Sur les mesures prises pour la protection des agents
  • rappel des gestes barrières
  • approvisionnement en gels hydroalcooliques et en masques, avec des commandes importantes réalisées : « il n’y aura pas de ruptures de stocks pour toute la durée de la crise sanitaire ».
  • généralisation du port des masques dès le 28 mars pour tous les personnels au contact direct ou prolongé de la population carcérale, à charge pour les directeurs des établissements de préciser qui doit le porter ou non.
  • mobilisation des capacités de production des ateliers de production des prisons, qui ont atteint une capacité de production de 6 000 masques par jour en fin de semaine dernière.
  • compte-tenu des achats et des productions, la DAP a acquis la garantie raisonnable d’être autosuffisant en termes de masques pour les prochaines semaines et même jusqu’à une période très avancée du mois de juin.
Sur la sécurité
  • les établissements ont connu plusieurs mouvements collectifs, qui sont restés généralement très limités mais plusieurs d’entre eux ont nécessité l’intervention des IRIS voire l’appui de forces locales de police ou de gendarmerie, ainsi qu’une mutinerie.
  • les revendications ont peu portés sur les parloirs mais beaucoup plus sur les mesures sanitaires.
  • l’administration pénitentiaire a puni ces actes par plus de 140 sanctions disciplinaires et l’autorité judiciaire a sévèrement réprimé ces actes par des peines fermes.
Sur les mesures d’accompagnement
  • la gratuité de la télévision.
  • un crédit de 20 euros en mars et de 40 euros sur l’ensemble des comptes téléphoniques des détenus, ce qui équivaut à 11h de communication gratuite par mois et par détenu, essentiellement utilisés pour contacter les familles et les avocats, et la consommation de téléphonie a augmenté de 230 % dès l’instauration de ces mesures.
  • créé un service de messagerie qui permet aux proches, ou aux avocats de laisser des messages aux détenus.
  • des mesures de secours aux détenus aux revenus insuffisants, en doublant le montant versé de 20 à 40 € et le nombre des bénéficiaires est passé à 37 000 détenus.
  • ces mesures seront reconduites tant qu’il n’y aura pas de parloirs.
Sur la mise en œuvre de l’ordonnance « délais »
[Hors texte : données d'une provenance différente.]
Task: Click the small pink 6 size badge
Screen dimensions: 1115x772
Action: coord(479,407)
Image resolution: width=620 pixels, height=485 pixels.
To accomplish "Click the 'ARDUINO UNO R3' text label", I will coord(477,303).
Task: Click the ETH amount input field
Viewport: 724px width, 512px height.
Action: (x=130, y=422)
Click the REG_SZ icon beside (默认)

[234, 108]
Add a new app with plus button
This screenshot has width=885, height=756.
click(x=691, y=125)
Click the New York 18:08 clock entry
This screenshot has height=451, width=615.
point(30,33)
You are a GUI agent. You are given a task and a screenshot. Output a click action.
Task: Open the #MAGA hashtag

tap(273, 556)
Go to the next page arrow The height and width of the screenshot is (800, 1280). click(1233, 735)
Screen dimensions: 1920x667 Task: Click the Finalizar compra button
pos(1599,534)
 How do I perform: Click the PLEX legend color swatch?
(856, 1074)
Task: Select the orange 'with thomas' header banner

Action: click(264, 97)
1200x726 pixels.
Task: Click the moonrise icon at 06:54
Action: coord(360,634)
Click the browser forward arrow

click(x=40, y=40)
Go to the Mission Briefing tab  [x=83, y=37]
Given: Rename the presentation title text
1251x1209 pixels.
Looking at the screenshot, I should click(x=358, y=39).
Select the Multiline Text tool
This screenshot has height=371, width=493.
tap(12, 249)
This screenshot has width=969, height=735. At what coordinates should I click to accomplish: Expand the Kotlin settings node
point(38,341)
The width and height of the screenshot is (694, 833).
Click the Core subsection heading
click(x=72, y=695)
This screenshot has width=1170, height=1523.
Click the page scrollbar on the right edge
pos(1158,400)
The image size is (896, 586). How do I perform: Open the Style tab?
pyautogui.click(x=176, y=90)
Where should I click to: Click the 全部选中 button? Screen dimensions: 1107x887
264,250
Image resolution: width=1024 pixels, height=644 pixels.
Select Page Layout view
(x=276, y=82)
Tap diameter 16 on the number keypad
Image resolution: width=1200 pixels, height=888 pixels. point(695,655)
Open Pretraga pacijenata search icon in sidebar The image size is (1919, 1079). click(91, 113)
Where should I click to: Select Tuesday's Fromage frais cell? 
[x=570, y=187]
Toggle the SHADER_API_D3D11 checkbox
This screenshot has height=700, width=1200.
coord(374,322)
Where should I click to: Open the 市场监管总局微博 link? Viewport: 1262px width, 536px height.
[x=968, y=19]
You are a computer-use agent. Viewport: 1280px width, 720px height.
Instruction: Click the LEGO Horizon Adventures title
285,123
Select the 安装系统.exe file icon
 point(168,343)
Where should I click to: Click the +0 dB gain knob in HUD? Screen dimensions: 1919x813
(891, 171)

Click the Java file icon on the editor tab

  • offre à certains condamnés des perspectives et à court-terme des assignations à résidences en fin de peine pour les reliquats inférieurs à deux mois et les réductions de peines exceptionnelles pour les reliquats de 2 à 6 mois.
  • mobilise fortement les équipes pénitentiaires, rencontre un écho favorable dans les personnels judiciaires.
  • l’impact sur les détentions est très fort puisqu’avant l’entrée en vigueur de cette ordonnance, du fait du ralentissement de l’activité judiciaire et l’entrée en vigueur de la circulaire du 14 mars de la garde des Sceaux, la moyenne des écrous à fortement baissé passant de 214 écrous par jour à 80 alors qu’en parallèle le nombre de sorties a augmenté, par une politique active des juges d’application des peines, passant de 9 sorties par jours à 404 en moyenne.
  • ce double phénomène a permis de conduire à une diminution de 9 923 détenus depuis le 16 mars, parmi lesquels 3 335 prévenus, réduisant la densité carcérale à 103 % et dans les maisons d’arrêt à 116 %.